March 2011 Monthly Meeting Summary
Topic:
5 Ways to Do More Performance Testing in Less Time - Presentation by James Pulley of Newcoe Performance Engineering and Steve Sturtevant of OC Systems
Performance testing often bears the brunt of budget and schedule pressures. It can be particularly challenging when managers who do not understand the
discipline dismiss performance as a “non-functional” requirement. This session provided strategies for addressing the challenges test teams face –
leveraging work developers and functional testers are already doing to help you get performance testing started earlier,
do more testing in less time, and increase software performance quality under tight budget and schedule constraints.

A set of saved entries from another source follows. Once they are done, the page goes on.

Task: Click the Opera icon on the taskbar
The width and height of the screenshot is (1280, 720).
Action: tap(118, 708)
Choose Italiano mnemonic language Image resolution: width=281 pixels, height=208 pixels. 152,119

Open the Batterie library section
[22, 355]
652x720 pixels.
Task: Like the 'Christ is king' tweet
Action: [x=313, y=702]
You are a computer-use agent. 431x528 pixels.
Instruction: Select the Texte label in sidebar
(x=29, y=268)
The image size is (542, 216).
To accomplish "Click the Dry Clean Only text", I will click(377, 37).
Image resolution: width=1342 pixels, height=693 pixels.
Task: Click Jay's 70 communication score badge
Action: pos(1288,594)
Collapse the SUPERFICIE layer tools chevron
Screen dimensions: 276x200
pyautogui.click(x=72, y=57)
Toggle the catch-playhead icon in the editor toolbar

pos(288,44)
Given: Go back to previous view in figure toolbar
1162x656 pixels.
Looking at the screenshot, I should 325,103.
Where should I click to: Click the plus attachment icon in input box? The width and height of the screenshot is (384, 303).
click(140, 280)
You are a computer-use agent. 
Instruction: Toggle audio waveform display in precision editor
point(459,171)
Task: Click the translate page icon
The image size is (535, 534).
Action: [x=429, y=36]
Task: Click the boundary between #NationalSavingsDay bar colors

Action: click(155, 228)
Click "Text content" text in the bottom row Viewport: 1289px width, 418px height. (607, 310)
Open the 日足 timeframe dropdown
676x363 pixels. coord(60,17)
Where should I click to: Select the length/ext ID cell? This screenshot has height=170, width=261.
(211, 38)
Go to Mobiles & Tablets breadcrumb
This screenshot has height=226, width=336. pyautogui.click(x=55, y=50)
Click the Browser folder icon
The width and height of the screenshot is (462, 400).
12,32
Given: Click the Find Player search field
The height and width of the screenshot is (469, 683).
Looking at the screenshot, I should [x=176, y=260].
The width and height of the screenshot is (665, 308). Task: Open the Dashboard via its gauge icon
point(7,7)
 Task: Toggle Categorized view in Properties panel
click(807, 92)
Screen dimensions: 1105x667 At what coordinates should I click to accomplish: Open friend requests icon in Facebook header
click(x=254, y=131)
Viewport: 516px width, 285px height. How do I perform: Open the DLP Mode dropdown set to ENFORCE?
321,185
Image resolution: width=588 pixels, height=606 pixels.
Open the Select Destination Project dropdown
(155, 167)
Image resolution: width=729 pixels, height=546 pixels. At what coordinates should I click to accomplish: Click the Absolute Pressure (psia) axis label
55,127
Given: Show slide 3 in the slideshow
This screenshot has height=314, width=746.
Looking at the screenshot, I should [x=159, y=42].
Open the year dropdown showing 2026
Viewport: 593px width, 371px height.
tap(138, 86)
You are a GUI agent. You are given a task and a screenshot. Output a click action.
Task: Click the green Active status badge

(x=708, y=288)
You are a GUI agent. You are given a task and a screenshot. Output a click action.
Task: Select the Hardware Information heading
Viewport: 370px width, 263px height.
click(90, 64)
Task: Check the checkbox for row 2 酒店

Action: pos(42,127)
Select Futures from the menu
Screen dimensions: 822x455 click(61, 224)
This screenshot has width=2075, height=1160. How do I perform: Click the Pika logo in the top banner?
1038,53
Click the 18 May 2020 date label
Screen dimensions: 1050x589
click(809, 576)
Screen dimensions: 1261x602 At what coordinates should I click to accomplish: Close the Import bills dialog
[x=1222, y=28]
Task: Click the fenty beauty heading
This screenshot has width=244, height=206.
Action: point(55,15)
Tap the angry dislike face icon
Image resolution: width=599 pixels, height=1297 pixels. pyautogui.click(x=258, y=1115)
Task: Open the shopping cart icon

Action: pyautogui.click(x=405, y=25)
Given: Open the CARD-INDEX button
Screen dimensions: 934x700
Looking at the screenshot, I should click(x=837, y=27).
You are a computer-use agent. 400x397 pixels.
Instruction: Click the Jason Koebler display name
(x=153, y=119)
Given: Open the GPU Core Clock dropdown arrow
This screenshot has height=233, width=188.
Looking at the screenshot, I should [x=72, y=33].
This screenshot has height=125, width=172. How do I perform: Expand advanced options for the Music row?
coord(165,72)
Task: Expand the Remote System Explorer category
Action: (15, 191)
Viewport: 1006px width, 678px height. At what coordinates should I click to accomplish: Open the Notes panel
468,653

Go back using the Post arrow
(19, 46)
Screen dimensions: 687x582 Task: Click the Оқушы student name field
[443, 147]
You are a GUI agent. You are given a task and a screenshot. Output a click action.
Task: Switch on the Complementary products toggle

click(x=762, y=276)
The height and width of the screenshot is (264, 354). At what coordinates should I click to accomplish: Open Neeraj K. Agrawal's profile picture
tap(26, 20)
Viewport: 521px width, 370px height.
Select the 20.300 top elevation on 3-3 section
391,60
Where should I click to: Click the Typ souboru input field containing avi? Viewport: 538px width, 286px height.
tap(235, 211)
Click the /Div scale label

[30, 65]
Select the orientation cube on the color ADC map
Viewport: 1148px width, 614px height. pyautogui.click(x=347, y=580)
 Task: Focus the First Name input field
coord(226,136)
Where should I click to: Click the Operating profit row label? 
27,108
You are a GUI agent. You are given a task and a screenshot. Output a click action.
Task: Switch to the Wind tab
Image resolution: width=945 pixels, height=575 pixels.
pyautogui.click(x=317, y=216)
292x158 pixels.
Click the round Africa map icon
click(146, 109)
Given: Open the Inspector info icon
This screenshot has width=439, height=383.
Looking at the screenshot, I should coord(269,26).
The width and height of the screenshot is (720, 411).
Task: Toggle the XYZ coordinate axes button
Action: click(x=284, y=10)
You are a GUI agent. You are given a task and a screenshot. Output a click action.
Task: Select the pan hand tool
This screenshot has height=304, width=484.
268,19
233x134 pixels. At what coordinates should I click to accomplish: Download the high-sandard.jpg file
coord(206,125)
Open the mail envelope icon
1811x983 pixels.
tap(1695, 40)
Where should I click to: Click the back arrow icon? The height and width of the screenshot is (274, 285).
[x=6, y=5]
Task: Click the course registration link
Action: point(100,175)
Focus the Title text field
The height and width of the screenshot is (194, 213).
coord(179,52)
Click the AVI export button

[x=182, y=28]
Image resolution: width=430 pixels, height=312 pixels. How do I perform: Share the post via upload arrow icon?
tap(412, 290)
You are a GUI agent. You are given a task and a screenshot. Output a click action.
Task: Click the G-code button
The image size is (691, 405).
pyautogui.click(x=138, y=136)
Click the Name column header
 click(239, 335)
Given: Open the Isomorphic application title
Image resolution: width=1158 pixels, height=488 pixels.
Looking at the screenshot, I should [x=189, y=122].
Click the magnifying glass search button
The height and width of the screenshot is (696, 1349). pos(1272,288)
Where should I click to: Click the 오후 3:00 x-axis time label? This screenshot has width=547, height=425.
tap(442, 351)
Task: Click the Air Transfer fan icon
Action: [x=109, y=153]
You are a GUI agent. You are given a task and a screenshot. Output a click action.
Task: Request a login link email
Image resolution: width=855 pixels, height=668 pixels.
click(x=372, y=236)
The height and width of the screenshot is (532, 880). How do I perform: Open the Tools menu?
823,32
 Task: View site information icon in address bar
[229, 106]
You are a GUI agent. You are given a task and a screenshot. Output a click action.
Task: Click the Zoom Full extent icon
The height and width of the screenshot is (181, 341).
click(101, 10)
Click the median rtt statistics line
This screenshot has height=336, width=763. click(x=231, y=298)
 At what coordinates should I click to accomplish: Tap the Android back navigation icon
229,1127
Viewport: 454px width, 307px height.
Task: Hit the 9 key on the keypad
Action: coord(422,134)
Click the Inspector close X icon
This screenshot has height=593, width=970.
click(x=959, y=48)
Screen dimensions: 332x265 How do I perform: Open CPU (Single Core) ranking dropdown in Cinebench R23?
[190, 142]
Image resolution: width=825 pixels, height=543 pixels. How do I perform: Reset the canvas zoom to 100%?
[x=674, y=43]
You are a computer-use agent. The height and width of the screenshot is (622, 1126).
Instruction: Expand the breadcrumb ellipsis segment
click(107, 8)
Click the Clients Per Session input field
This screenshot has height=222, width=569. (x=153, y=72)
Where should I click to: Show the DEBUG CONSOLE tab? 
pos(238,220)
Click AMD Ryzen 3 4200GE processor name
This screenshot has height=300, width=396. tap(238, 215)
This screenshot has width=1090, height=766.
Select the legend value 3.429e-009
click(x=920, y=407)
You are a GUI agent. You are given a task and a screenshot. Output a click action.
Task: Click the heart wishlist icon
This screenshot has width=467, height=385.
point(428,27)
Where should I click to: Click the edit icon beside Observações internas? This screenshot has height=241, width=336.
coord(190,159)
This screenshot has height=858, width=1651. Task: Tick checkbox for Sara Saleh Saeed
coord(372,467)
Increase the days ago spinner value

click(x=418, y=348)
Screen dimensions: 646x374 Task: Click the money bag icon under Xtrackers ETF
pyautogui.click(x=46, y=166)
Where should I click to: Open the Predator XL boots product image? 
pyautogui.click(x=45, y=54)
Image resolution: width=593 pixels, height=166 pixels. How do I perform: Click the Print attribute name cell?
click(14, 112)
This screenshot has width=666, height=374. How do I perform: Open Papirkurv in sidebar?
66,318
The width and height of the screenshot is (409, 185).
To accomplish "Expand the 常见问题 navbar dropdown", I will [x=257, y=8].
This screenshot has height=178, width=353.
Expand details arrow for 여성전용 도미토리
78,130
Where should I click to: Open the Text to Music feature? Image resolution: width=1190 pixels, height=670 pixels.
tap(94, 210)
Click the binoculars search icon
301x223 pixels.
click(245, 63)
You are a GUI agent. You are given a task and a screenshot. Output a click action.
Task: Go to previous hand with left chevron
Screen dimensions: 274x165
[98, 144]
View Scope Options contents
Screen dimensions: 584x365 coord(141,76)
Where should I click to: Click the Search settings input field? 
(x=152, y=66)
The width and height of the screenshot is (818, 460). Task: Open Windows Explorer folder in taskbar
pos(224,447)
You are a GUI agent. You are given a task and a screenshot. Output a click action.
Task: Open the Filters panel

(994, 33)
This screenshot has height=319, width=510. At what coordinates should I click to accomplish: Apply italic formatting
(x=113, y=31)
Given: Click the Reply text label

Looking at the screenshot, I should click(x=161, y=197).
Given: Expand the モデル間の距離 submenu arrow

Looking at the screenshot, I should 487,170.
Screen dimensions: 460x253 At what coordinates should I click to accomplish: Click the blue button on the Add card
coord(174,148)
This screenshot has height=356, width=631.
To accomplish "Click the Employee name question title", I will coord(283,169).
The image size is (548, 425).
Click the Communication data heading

Discussion included the following strategies, and then how they were successfully implemented in a multi-billion dollar enterprise application.
- Measure twice, test once - leveraging development & integration test cases to find performance defects.
- Accountability is king - getting developers to buy into performance.
- Functional testing is another opportunity for performance smoke testing.
- Don't just test, diagnose - in today’s world testers must go beyond pass/fail to give developers the context they need to solve problems in a shorter time period.
- Don't forget about your data - why test data integrity may be the single most important aspect of performance testing.
Bios:
James Pulley is the CTO for Newcoe Performance Engineering, as well as Newcoe’s sister organizations, The ScriptFarm and LoadRunner By The Hour.
Previously, James managed the professional services delivery for PowerTest, founded iTest Solutions and worked for Mercury Interactive’s PSO &
Sales organizations, Gigalabs, NetIQ, Banyan Systems and Microsoft. His background includes roles in both sales and professional services
delivery, with technical concentrations on OS and application architectures, network and application infrastructure performance. He is a
moderator for several professional forums related to performance testing and tuning (with respect to Mercury/HP tools) and the
cloud-computing forum on SQAForums.
Steve Sturtevant is a consultant working on the Automated Commercial Environment (ACE) program at U.S. Customs & Border Protection
where his focus has been providing performance engineering and testing services across the software lifecycle. He is employed as a
Senior Software & Performance Engineer by OC Systems, as well as Product Manager for the OC Systems RTI product -
www.rtiperformance.com - which delivers software performance diagnostics for
J2EE systems. Prior to ACE, Steve worked as a performance engineer for several large DoD programs as well as a developer
working on real-time systems.
Took place on: Wed. March 9 2011 6:30 PM
Attendance: 28
Meeting Notes:
- There was some discussion re how to persuade others on a project team to pay attention to performance issues; this included a discussion
of using public (within the project) accountability types of approaches - for example if periodic
testing/diagnostics indicated a certain part of code had a large impact on slowing performace then such information/results would be
posted along with the persons/group responsible for that part of the code.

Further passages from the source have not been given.